*** Supplied passage Section Begins ***
Nicola Belmonte

Personal information
- Full name: Nicola Belmonte
- Date of birth: 15 April 1987 (age 39)
- Place of birth: Cosenza, Italy
- Height: 1.83 m (6 ft 0 in)
- Position: Defender

Team information
- Current team: Cosenza (assistant)

Youth career
- Bari

Senior career*
- Years: Team / Apps / (Gls)
- 2004–2008: Bari / 55 / (0)
- 2004–2005: → Melfi (loan) / 8 / (0)
- 2008–2014: Siena / 29 / (1)
- 2009–2011: → Bari (loan) / 44 / (0)
- 2014–2015: Udinese / 2 / (0)
- 2015: Catania / 10 / (0)
- 2015–2018: Perugia / 79 / (4)
- 2018–2019: Robur Siena / 2 / (0)

= Nicola Belmonte =

Italian footballer

Nicola Belmonte (born 15 April 1987) is a former Italian professional footballer. He preferred to play as a right back but could also play as a centre back. He is currently working for Cosenza as the first team assistant coach.
*** Supplied passage Section Ends ***
*** Provided information Section Begins ***
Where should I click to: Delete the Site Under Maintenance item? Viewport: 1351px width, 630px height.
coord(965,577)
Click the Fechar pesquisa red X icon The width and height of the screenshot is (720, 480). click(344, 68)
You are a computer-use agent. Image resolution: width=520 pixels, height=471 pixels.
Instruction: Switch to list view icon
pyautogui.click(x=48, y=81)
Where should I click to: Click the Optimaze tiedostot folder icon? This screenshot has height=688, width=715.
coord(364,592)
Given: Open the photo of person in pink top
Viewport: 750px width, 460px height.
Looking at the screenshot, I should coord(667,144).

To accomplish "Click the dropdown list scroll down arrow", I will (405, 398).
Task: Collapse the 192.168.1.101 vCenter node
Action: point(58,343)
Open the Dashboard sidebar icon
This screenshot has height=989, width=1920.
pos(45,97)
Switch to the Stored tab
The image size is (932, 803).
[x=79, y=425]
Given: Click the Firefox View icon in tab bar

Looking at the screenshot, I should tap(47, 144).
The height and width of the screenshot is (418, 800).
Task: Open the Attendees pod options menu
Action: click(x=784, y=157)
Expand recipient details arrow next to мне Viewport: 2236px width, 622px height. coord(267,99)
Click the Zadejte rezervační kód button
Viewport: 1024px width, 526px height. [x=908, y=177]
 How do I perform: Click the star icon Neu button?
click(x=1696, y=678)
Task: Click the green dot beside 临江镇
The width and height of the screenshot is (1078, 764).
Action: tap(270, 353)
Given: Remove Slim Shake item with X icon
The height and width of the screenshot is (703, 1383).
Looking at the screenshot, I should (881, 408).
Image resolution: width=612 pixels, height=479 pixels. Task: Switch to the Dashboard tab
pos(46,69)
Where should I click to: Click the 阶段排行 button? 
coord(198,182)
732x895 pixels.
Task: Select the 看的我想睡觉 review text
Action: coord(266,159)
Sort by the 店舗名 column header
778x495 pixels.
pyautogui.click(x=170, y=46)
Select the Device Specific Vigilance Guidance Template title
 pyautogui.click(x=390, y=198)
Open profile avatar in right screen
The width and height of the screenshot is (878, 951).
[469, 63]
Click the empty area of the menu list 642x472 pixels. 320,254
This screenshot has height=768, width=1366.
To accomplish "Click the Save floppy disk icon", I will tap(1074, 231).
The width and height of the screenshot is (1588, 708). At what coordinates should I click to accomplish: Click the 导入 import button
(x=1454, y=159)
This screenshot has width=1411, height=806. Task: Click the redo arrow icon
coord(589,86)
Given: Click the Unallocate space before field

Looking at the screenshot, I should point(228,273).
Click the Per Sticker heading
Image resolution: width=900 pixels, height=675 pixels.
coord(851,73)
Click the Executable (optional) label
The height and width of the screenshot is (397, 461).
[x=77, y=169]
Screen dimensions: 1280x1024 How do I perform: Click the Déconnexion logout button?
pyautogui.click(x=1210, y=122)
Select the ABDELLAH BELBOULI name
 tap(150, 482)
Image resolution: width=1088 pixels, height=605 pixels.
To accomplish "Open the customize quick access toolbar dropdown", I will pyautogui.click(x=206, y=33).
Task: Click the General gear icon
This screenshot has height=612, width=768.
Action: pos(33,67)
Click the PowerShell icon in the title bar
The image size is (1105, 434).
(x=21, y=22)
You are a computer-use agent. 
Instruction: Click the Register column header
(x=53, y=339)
*** Provided information Section Ends ***
• **Task brief**:
Update the Nicola Belmonte profile from "Youth career" to "Catania / 10 / (0)", replacing every "Bari" with "SSC Bari".

• **Exercise solution**:
Youth career
- SSC Bari

Senior career*
- Years: Team / Apps / (Gls)
- 2004–2008: SSC Bari / 55 / (0)
- 2004–2005: → Melfi (loan) / 8 / (0)
- 2008–2014: Siena / 29 / (1)
- 2009–2011: → SSC Bari (loan) / 44 / (0)
- 2014–2015: Udinese / 2 / (0)
- 2015: Catania / 10 / (0)